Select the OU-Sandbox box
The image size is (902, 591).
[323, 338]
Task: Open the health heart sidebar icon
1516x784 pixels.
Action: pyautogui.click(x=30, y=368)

- - - -

▸ **Problem**: Repeat the line that contains "The image size is (902, 591).", then every line after it until the records end, with nothing added.

▸ **Exercise response**:
The image size is (902, 591).
[323, 338]
Task: Open the health heart sidebar icon
1516x784 pixels.
Action: pyautogui.click(x=30, y=368)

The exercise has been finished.